I've mentioned it before but my cousin's kid named his cat, "Secret of the Mountain." He calls him "Seek" for short, but refers to his full name when he's mad. My buddy had a cat when he was a kid named Lobster.
Going to the animal shelter this weekend to get two cats to replace our one mouser who died. Regardless of the sex, I'm thinking "Fluffy" and "Trump" would mix well.
My mom had a cat named Stinky. The night she brought her home the cat slept on top of her chest. Awww how sweet right? The next morning she looked a little more closely and saw that the cat was covered with fleas. I think Stinky was the most PC mean cat name she thought of on the spot.
My roommates and I adopted a stray cat when I was in college. She got knocked up, and we gave away the five kittens. One of my fraternity brothers took one and named him Motherfucker. I was like, "Dude that's hilarious. But then when you take him home at Christmas to your parents' house, what will you call it?" He said, "Motherfucker."
My cousins named their college house cat Timmah!, which changed back to just Timmy when they graduated and he came back to reside at my aunt and uncles farm where he was born. Fattest cat I've ever seen in my life, he's slimmed down quite a bit since.
We almost named the second dog Fleabag. Godaayum was she infested with fleas when we got her. It took 6 months to be totally flea free again and cost around $300 in supplies. We settled on Piggy because even though the fleas are long gone, she still smells like ass and makes funny grunting noises in her sleep.
Our dog is named Chico. I guess he was originally named Chickory and when he was rescued they changed that to Chico. I know chico means boy so its not my favorite name, especially in southern California, might work better in an area that Spanish isn't so prevalent.
My wife has confined my to the baby room for the next 7 days until the flu gets over. She's afraid I'm going to give her the flu or worse my son. The room is 10X12 with two windows and an old tv. Now I know how Dixie felt. Ah well at least I get to watch the deer and gobblers playing in our yard.
Fast forward to Dr. Drew's Celebrity Rehab and you can see shit went sideways pretty fast and pretty far.
I figured it started going sideways when she cheated on Coverdale with none other than OJ Simpson. Oh, and beating Chuck Finley bad enough to get a domestic battery charge racked against her. She looked amazing back in the day, but is now a haniwa statue. I think she hired Jason Voorheese as a plastic surgeon.
Doesn't matter. You guys know that seeing that video of her rolling around and humping the hood of that car got you hot and bothered. I saw them back then, Bad English opened for them. Bad. English. Oh my.

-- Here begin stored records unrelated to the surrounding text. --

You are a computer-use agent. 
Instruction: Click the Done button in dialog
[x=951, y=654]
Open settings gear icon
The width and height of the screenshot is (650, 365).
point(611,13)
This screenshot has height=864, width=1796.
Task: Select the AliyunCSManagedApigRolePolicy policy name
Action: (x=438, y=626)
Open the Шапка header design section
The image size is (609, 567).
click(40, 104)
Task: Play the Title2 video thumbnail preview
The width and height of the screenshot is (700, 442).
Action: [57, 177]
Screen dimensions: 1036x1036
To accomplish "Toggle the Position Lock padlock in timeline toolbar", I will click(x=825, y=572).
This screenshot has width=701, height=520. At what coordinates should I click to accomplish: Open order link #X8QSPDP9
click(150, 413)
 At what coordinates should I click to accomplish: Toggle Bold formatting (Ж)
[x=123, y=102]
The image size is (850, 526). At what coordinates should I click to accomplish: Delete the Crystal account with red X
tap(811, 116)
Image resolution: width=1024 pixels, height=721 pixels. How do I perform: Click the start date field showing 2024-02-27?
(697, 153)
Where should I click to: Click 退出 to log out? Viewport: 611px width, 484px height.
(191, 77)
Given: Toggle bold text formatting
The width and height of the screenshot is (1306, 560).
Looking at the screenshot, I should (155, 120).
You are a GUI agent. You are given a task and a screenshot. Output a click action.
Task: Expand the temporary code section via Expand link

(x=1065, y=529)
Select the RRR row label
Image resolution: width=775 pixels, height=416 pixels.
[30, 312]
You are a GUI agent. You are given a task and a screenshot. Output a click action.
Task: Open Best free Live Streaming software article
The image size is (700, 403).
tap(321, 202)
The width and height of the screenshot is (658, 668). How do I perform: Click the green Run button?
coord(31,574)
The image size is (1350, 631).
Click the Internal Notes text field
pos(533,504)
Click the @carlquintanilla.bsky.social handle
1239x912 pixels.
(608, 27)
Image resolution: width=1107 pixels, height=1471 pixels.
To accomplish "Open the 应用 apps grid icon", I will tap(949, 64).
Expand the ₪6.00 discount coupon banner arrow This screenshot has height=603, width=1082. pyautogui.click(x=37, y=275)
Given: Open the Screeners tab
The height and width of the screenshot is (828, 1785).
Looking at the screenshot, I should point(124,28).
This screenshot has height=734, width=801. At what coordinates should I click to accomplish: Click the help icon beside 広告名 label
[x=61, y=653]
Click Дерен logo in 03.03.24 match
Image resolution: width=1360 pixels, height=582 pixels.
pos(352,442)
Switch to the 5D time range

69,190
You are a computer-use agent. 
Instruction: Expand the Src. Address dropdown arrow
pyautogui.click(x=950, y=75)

You're right, I believe it was in the still of the night. (Also, I saw them when the opened up for Motley Crue on the Girls, Girls, Girls tour.)
Lol. I should've added that when the said "motherfucker" it was all slow, because he was stoned. "Mrrthrrrfuuukkerrrr." Funny thing - that dude's father was a multi-millionaire. Son was such a fuck up, and never graduated from that college. He had been on and off academic probation several times, and I heard his father told him he'd give him $500,000 if he graduated. This was the same dude I mentioned here before that went out and bought new dishes instead of doing the dishes in the sink. Damn right. That was a high water mark for MTV hair metal videos. If I ever make a(nother) music video, it will definitely feature a hot girl writhing on the hood of a car, even though I know it's not the (awesome) 80's.